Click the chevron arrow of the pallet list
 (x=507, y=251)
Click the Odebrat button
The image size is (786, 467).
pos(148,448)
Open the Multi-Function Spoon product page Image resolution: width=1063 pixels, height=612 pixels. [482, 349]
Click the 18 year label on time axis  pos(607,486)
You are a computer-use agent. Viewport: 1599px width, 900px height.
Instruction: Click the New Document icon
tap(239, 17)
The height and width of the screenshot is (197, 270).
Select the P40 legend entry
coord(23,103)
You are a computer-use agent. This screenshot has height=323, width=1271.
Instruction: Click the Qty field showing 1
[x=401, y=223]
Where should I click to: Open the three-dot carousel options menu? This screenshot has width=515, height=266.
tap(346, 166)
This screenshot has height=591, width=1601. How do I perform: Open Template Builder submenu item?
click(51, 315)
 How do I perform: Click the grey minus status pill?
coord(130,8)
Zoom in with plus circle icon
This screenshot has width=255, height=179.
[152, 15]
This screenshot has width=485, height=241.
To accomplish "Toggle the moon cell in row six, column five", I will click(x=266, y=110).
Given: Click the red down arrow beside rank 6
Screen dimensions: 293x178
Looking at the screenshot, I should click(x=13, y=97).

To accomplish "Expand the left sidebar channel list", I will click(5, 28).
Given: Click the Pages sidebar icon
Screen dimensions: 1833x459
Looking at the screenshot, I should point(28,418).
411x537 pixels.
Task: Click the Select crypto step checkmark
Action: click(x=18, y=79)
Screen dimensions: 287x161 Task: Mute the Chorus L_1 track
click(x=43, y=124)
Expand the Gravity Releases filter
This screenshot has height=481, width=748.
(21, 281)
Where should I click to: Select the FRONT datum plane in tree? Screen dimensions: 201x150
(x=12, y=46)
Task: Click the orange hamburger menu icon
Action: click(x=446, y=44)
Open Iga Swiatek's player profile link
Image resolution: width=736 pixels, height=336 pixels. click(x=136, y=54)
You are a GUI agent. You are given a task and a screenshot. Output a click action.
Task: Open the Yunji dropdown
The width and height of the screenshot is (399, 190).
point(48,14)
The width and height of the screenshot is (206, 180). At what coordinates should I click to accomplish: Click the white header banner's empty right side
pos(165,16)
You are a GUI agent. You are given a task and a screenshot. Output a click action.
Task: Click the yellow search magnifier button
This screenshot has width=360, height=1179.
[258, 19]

::::

What is needed →
If a line of the data holds the string "computer", list it.

Task response →
You are a computer-use agent. Viewport: 1599px width, 900px height.
You are a computer-use agent. This screenshot has height=323, width=1271.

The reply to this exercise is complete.